*** RECORD EXTRACTS

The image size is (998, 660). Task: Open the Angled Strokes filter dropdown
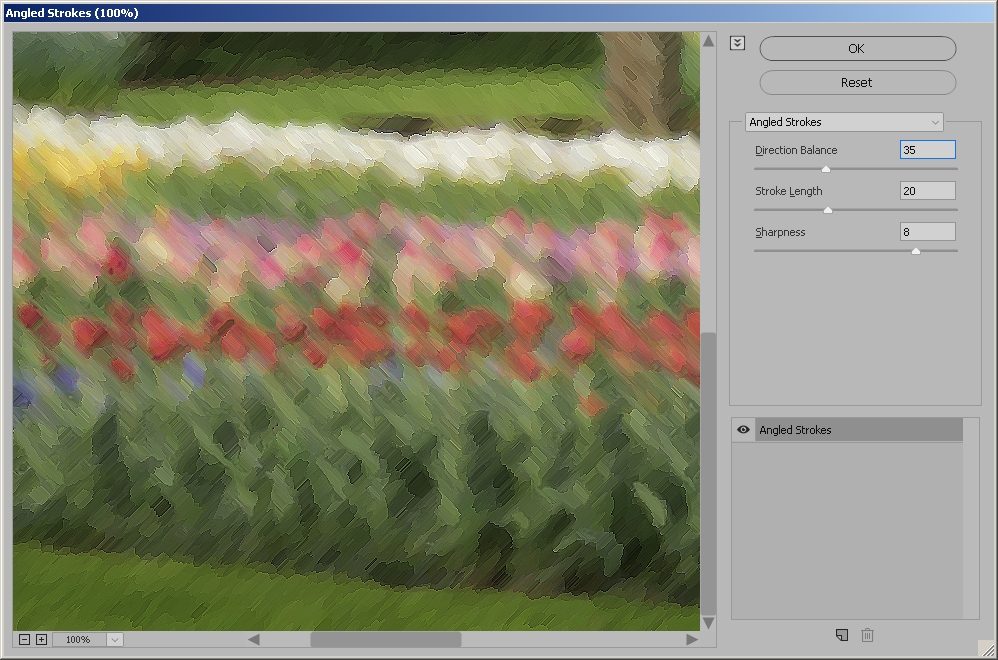844,122
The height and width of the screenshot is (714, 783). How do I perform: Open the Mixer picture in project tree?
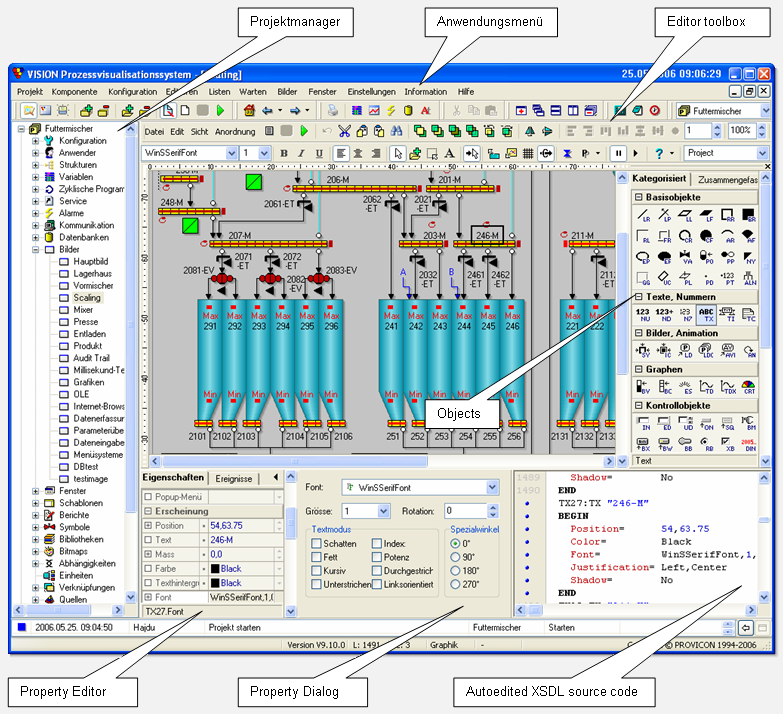(83, 310)
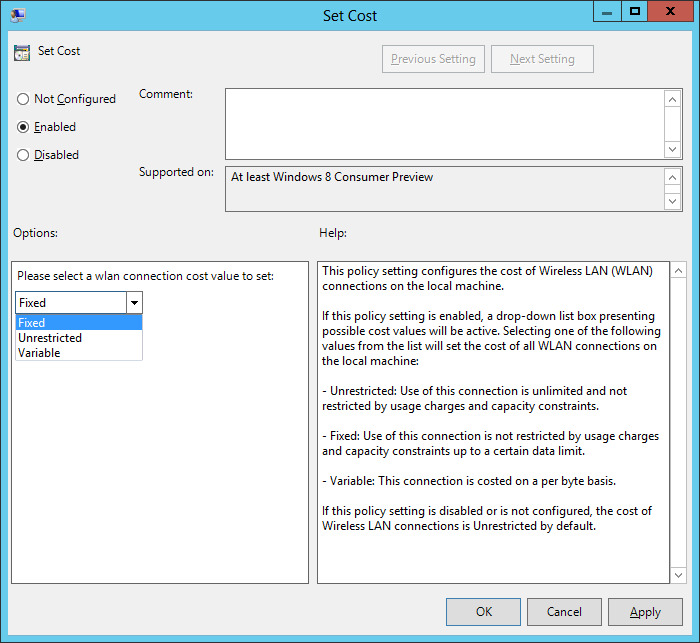Click the Set Cost policy icon

pyautogui.click(x=22, y=52)
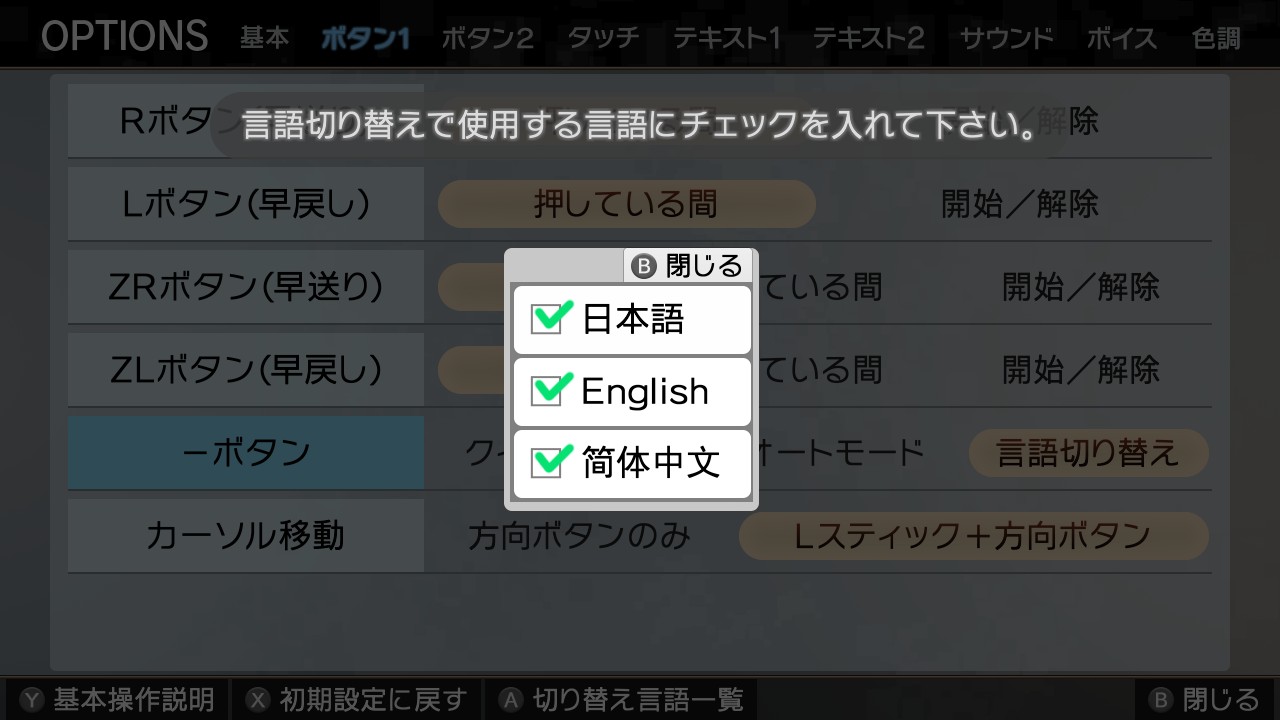This screenshot has height=720, width=1280.
Task: Choose 押している間 for the L button
Action: coord(626,204)
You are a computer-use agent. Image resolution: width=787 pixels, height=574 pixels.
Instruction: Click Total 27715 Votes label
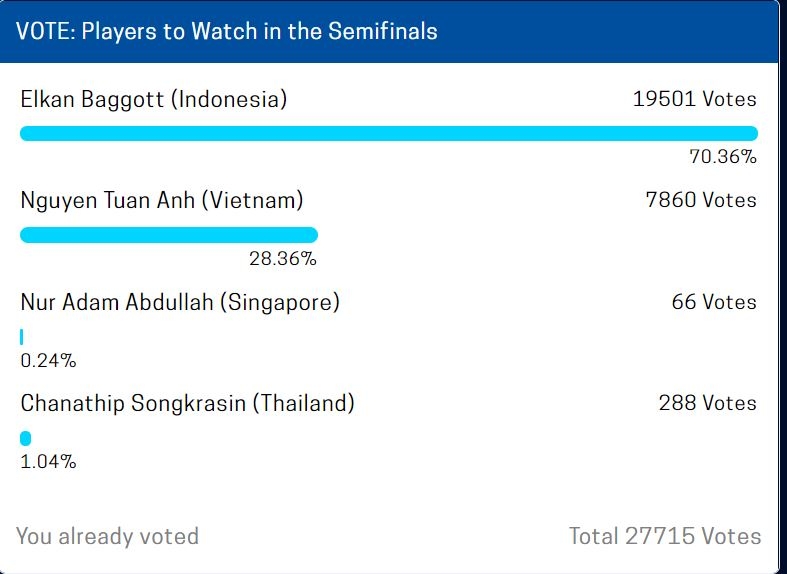[665, 536]
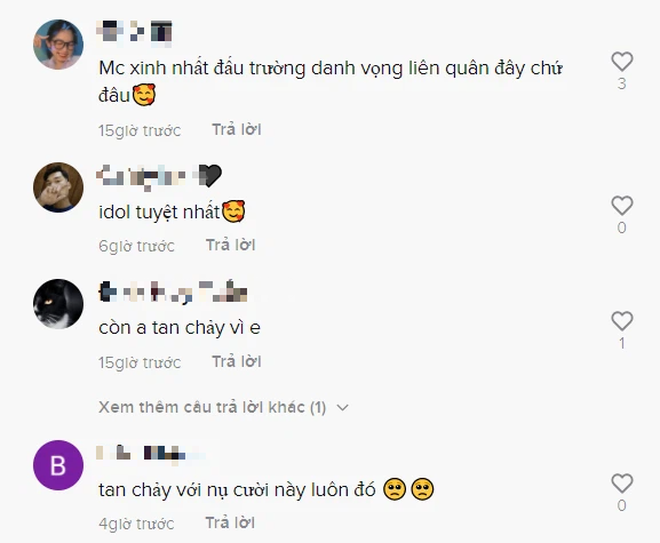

******

**WORK TO BE COMPLETED**: Please copy the lines exactly, beginning at the one containing "You are a computer-use" and ending at the last line of the records above, both included, with the pictures left out.

**WRITTEN SOLUTION**:
You are a computer-use agent. Image resolution: width=787 pixels, height=574 pixels.
Instruction: Click Total 27715 Votes label
[665, 536]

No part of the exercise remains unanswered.